Spaceweaver Tue, Nov 4, 2008
This is a very creative and attractive idea. Regretfully it suffers from a few serious difficulties that are not obvious at first sight:

1. In order to implement such a system, one must establish a consensual and pretty rigid system that defines what is a task how long each task should take as a norm etc. Additionally the measures of influence and capacity should be established quite rigidly for such a system to be stable. How would you measure capacity and influence anyway? It seems to me that the underlying social system needed for such implementation will have to be very ordered centralized and rigid. What if not everybody agrees to how tasks are defined and their associated value? Is there a place for competition? For dispute and resolution?

2. People having niche capacities might become extremely influential in a manner that does not make any sense: Suppose I am a person who is accomplished in performing one very specific complex yet boring task no one else is interested in doing. I become the only one that can perform such a task, and since it is a very needed task I will probably gain a lot of influence by performing it. But me being the person I am, have no great ideas or tasks I need to ask anyone else to do. The influence and time that I will aggregate will not be recycled into the community, value will be lost.

3. The system proposed does not encourage creativity and innovation: Suppose I am an extremely innovative person who has an idea that amounts to a paradigm shift in the community I live in. Like it is always with novel paradigms, no one recognizes any value or utility in my ideas because everybody is still bound to old conceptions. No matter how capable or influential I might be, it will be very difficult to implement my ideas simply because they are outside of the consensus about what is valuable. I will have to spend a lot to gain very little in terms of my goals. Probably I will exhaust all my time achieving very little or nothing. This example shows that in general such a system as proposed here does not encourage change and innovation.

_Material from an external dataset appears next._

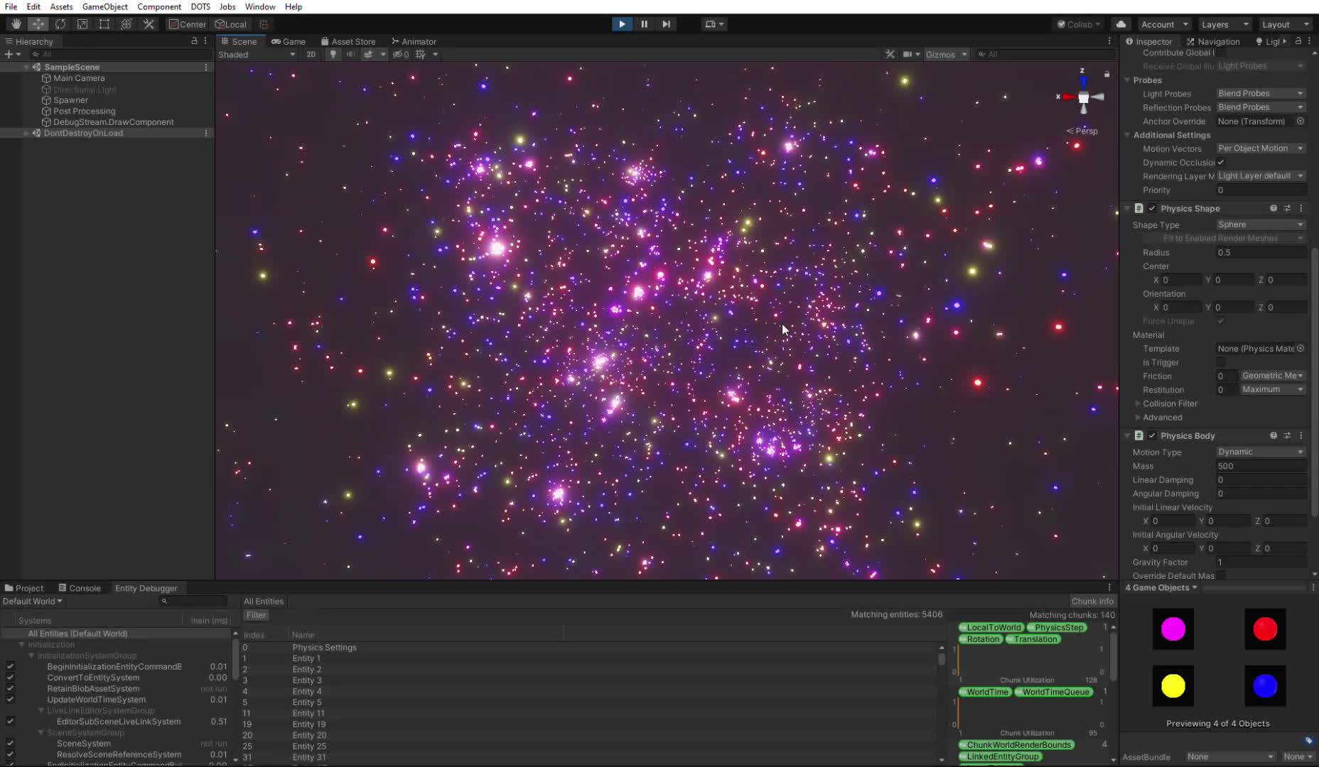Open the DOTS menu
This screenshot has height=767, width=1319.
tap(200, 6)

Money as we have today has many serious drawbacks. Yet, it realizes a very high abstraction of value, and therefore a very high degree of freedom. This freedom is an immense power that drives our economy, but this freedom allows for misuse and abuse as well. It seems to me that the system proposed here creates a high level regulation in the definition and usage of value, but it also seriously restricts the freedom represented by money. I think the problem we should address is how to responsibly handle the freedom that money as a concept allows and not how to restrict this freedom to ensure a morally balanced behavior.